**Tasks for this exercise:**
1. Quote the passage from the text on instrumental variables models that starts with the words containing "Take away: Reduced" and ends with "the wrong units.".
2. Continue the text on instrumental variables models from its last line onward.

**Text:**
Take away: Reduced form models can be very interesting. However, instrumental variables models are rarely much more interesting.  In fact, all the additional interestingness of the IV model arises from the exclusion restriction that is assumed, but this assumption is usually false (recall: how many papers use weather as an instrument?), so the IV model is probably exactly as interesting as the reduced form, except that it has larger standard errors and the wrong units.

[If you disagree, send me a clear visualization of your 2SLS results and all the steps you used to get there.  I'd love to be wrong here.]

-----------------------------------------------------------------------------------------
[below is the STATA script that will generate the first figure in the post]

cd ~/Desktop
clear
set obs 100
//generate the instrument
gen z = runiform()

Element and text location data
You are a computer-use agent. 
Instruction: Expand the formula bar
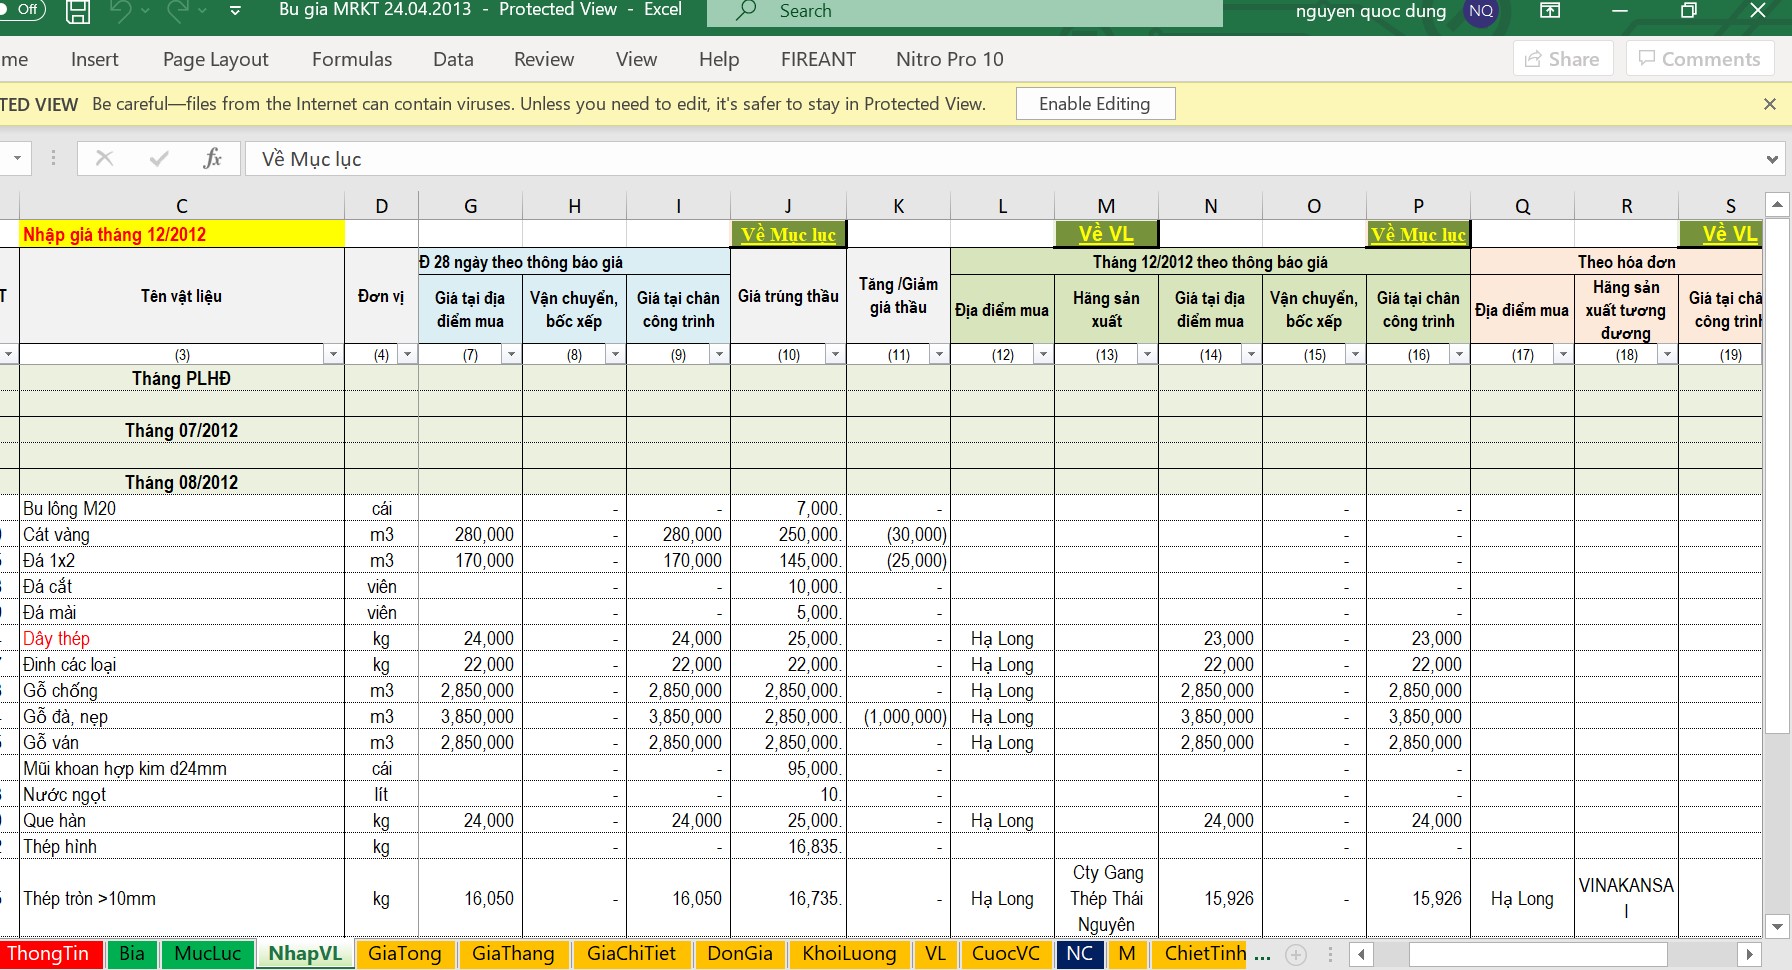click(1772, 159)
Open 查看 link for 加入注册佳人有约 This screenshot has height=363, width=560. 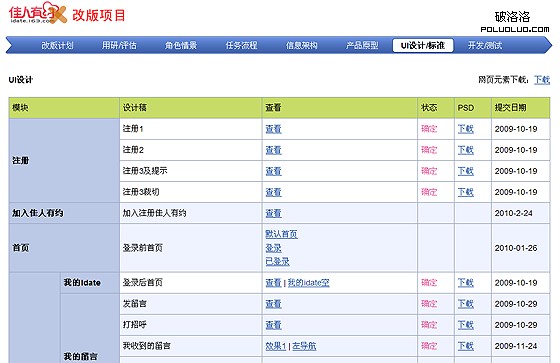pyautogui.click(x=274, y=213)
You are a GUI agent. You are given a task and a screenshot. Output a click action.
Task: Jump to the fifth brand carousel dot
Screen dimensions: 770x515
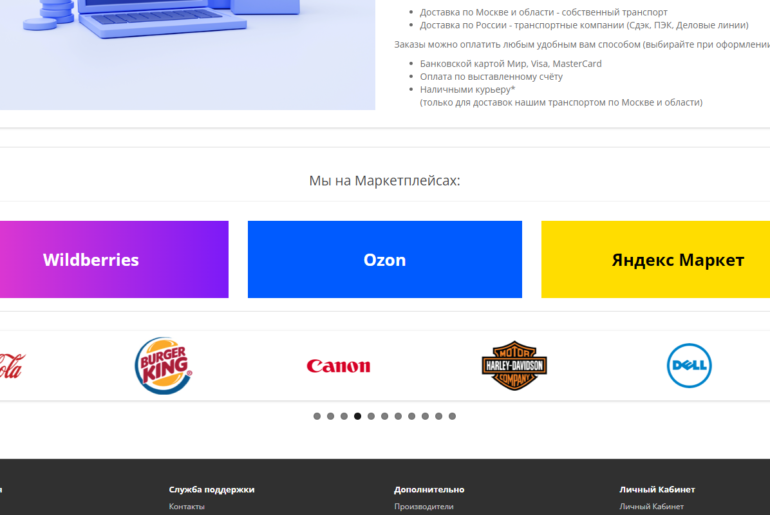click(371, 416)
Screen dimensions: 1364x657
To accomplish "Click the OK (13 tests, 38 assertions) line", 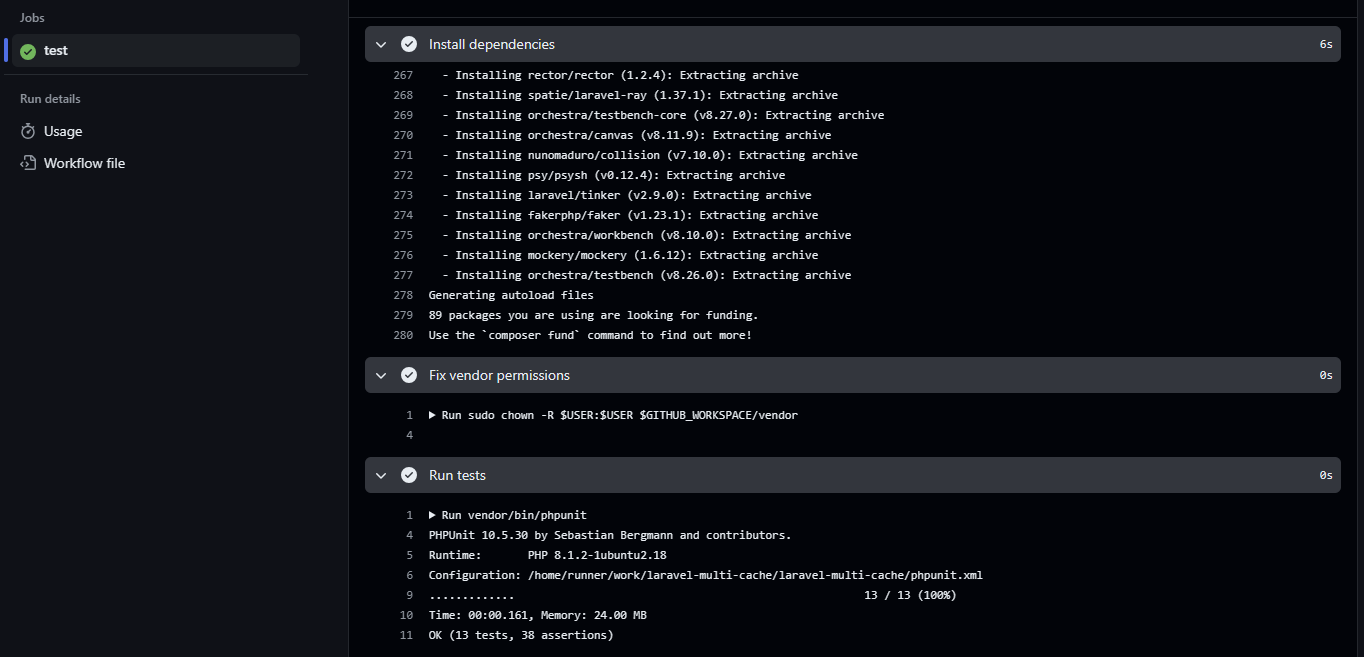I will (x=520, y=635).
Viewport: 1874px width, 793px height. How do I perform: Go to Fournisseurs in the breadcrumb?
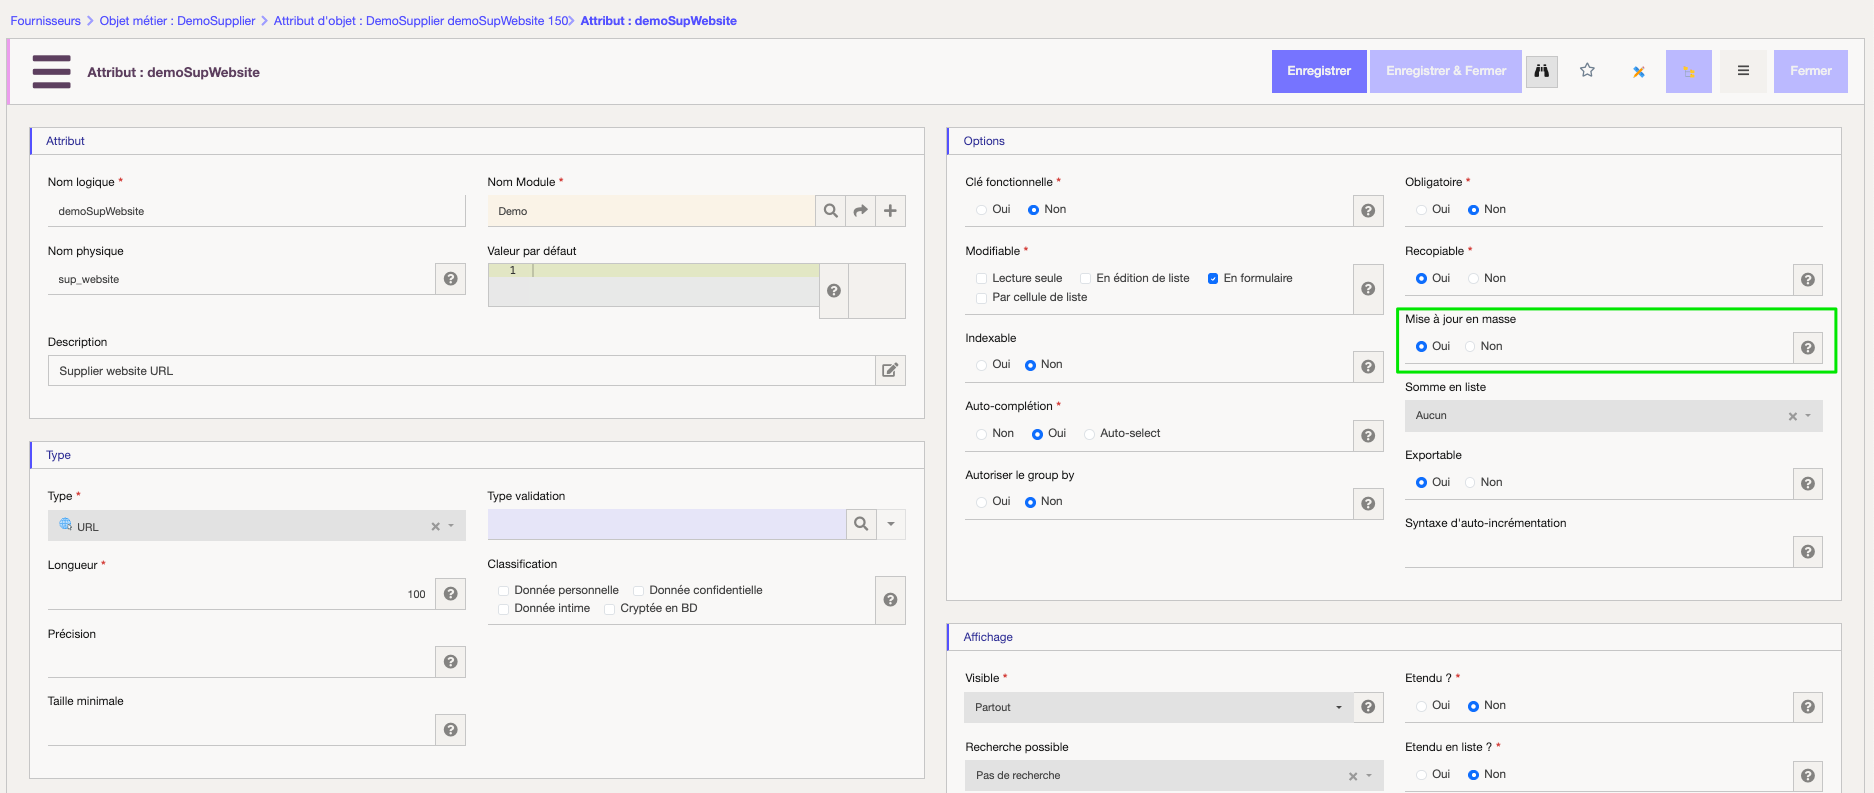click(x=45, y=21)
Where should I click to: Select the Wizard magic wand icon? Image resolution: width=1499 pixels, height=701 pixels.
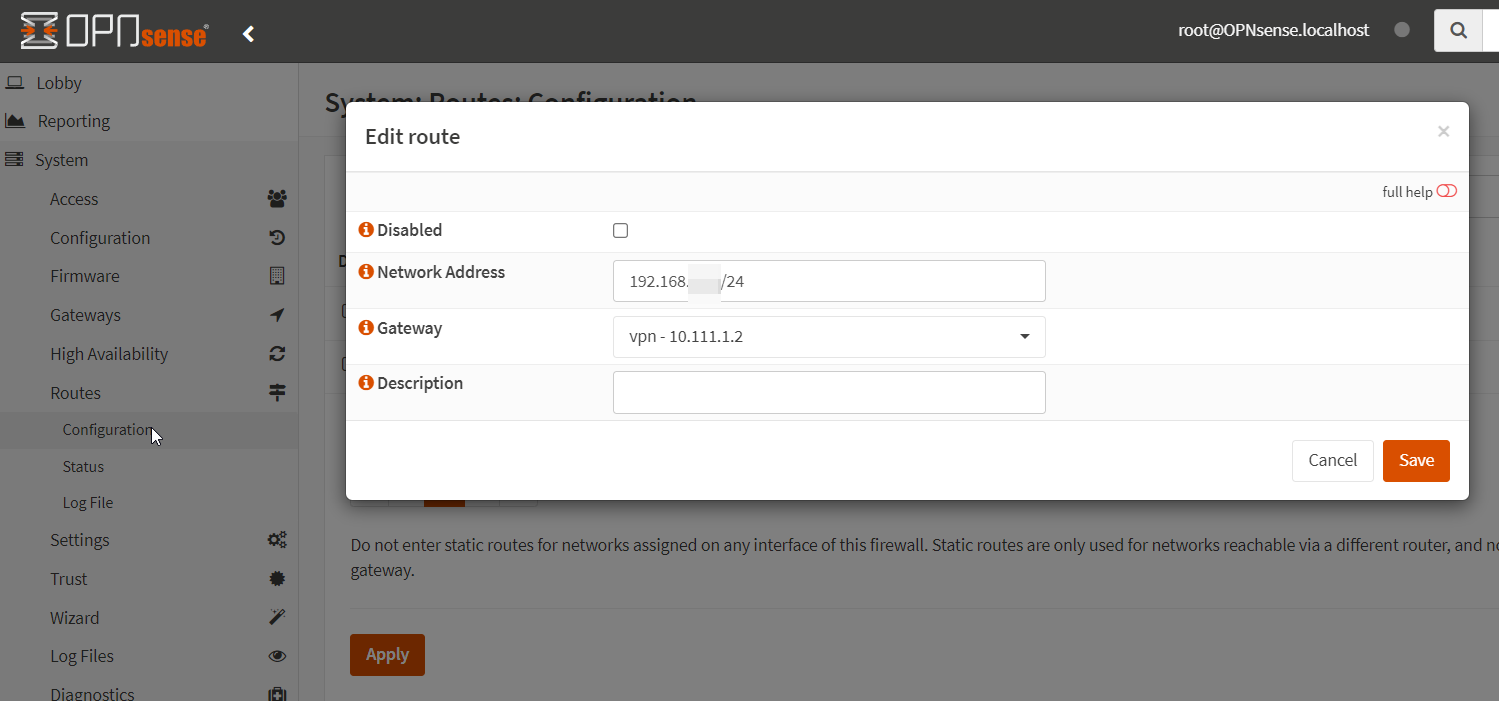pos(277,617)
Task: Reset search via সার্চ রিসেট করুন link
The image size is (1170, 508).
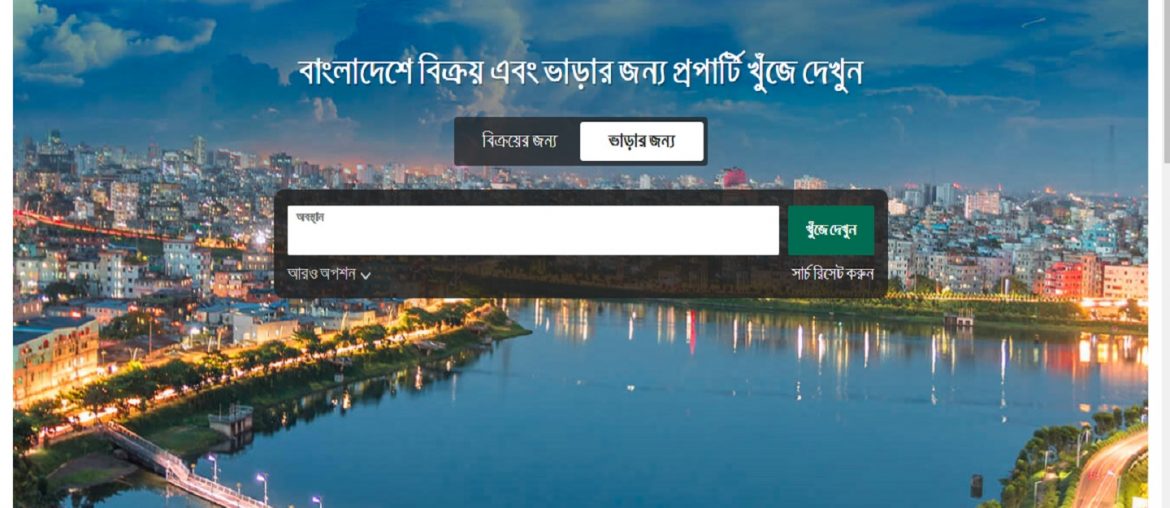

**Solved tasks:**
1.
Take away: Reduced form models can be very interesting. However, instrumental variables models are rarely much more interesting.  In fact, all the additional interestingness of the IV model arises from the exclusion restriction that is assumed, but this assumption is usually false (recall: how many papers use weather as an instrument?), so the IV model is probably exactly as interesting as the reduced form, except that it has larger standard errors and the wrong units.

2.
//generate noise terms
gen e1 = rnormal()*.5
gen e2 = rnormal()*.5
//generate the variable to be instrumented for
gen x = 2*z + e1
//generate the outcome
gen y =1*x + e2
reg x z
predict x_hat, xb
lab var x_hat "x_hat = z*b"
//------------check 2SLS
reg y x
reg y x_hat
ivregress 2sls y (x = z)
//------------graph relationship
tw (sc y z)(lfit y z, lcolor(blue)), tit(reduced form) ytit(y) saving(reduced_form, replace) legend(off)
tw (sc x z)(sc x_hat z, mcolor(red) m(Oh)), tit(first stage) ytit(x) saving(first_stage, replace) legend(off)
tw (sc x_hat x_hat, mcolor(red) m(Oh)), tit(reflection) ytit(x_hat = z*b) saving(reflection, replace) legend(off)
tw (sc y x_hat)(lfit y x_hat, lcolor(red)), tit(second stage) ytit(y) saving(second_stage, replace) legend(off)
graph combine reduced_form.gph  second_stage.gph first_stage.gph reflection.gph, xcommon ycommon
graph export "IV_graph.pdf"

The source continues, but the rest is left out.